- [Source text]:
In a plant using such devices for supplying and exchanging nozzles, the pouring is carried out through the inner nozzle and a first pouring nozzle, the bores of which communicate. When the pouring nozzle in the pouring position must be replaced, the device slides a new pouring nozzle, up till then in the standby position, on a system of guides comprising guide rails towards the pouring position. During this sliding, the new pouring nozzle drives away the pouring nozzle to be replaced. During the sliding, the plate forming the upstream end of the pouring nozzle comes in line with the pouring channel of the inner nozzle and closes it off. European patent EP-B1-192019 represents such a device. This device has perfectly met the requirements of the market and has afforded a significant extension in the lengths of the casting sequences.
In the majority of cases, the regulation of the flow of poured steel and in particular the interruption of the pouring at the end of the pouring sequence is achieved by means of a stopper rod actuated from the top of the tundish, the body of which passes through the liquid steel bath and the nose of which is adapted to close off the inlet of the inner nozzle.
It sometimes happens that the casting operators are confronted with emergency situations in which it is necessary to interrupt the pouring without the slightest delay. For example, in the case of breakage of the stopper rod or any incident during the casting operations. The prior art recommends in this case the use of a blind plate taking the place of the new nozzle. When the blind plate arrives in the pouring position (which should rather be called the closure position), the downstream orifice of the inner nozzle is thus obstructed by said plate and the pouring sequence is interrupted. To deal with an emergency situation, the pouring operators generally leave this blind plate permanently in the standby position on the guide system in order to be able to slide it into the closure position immediately if needed. When the pouring nozzle must be replaced, it is then necessary to remove the blind plate and to replace it with a new nozzle. An emergency situation arising precisely at this moment generally results in a major incident since, before being able to interrupt the pouring by means of the blind plate, it is necessary to release the new nozzle from the guide system, to move it away from the pouring plant, to recover the blind plate, to arrange the latter on the guide system and to slide it into the closure position. Precious seconds are thus lost and may make it impossible to interrupt the sequence, the device having been damaged in the meantime or no longer being accessible to the operators.
The prior art (U.S. Pat. No. A1-5,494,201) has proposed a solution to this problem, consisting of providing the device with a system of additional guides (for example disposed perpendicular to the first guide rails, enabling the blind plate to be introduced at any time since, even at the precise moment of a replacement of a pouring nozzle, the blind plate is still in the standby position and ready to be slid into the closure position. Such a device is however relatively bulky and is therefore not suitable for all pouring plants.

- [Exercise set]:
A. List the steps the passage on nozzle exchange says operators must complete before the blind plate can interrupt pouring if an emergency arises while a pouring nozzle is being replaced.
B. According to the passage on nozzle exchange, why is the device proposed in U.S. Pat. No. A1-5,494,201 not suitable for all pouring plants?

- [Information supplied]:
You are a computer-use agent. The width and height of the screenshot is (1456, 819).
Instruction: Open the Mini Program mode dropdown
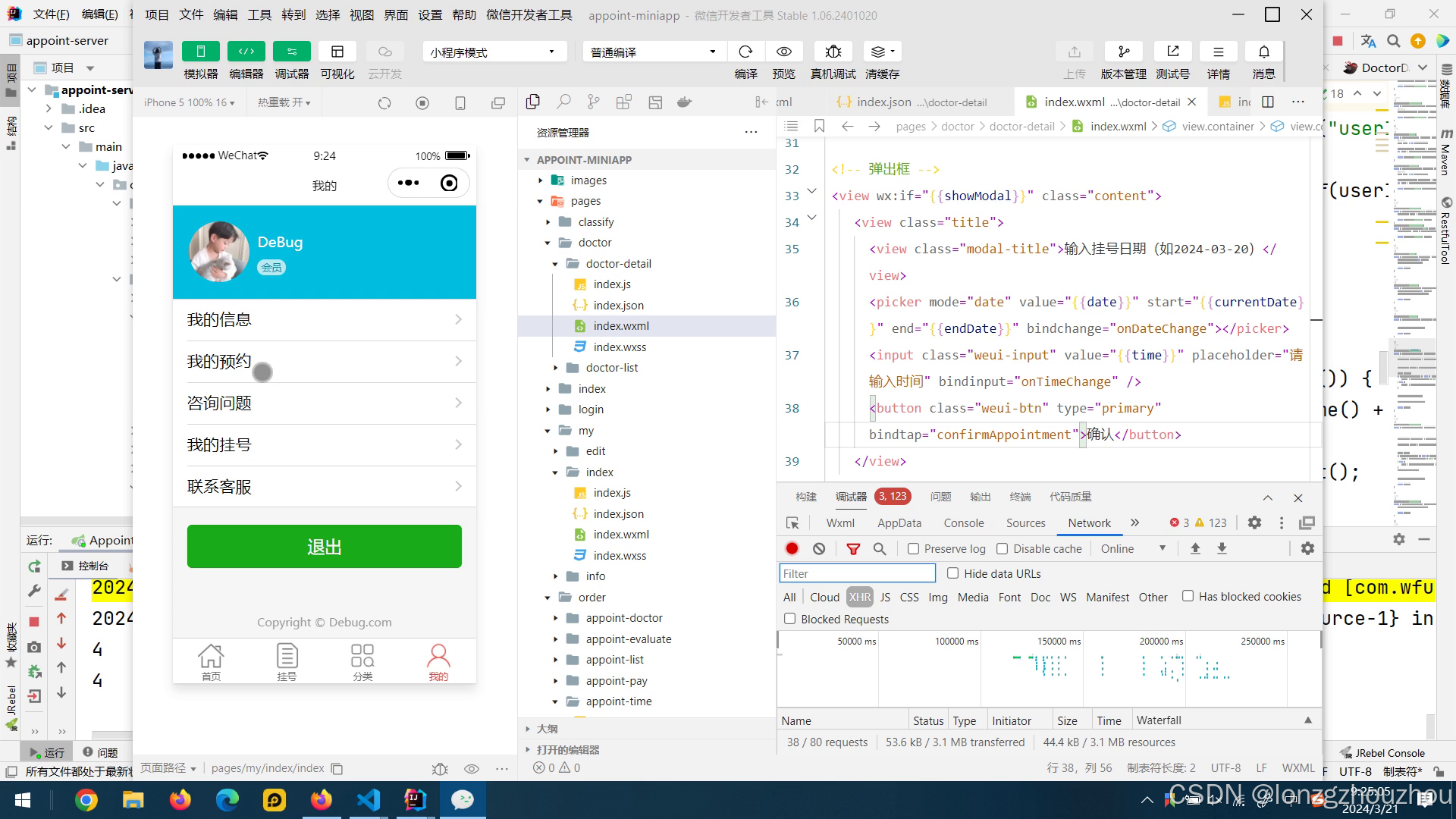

- [Solution list]:
A.
- Release the new nozzle from the guide system
- Move it away from the pouring plant
- Recover the blind plate
- Arrange the blind plate on the guide system
- Slide the blind plate into the closure position

B. It is relatively bulky.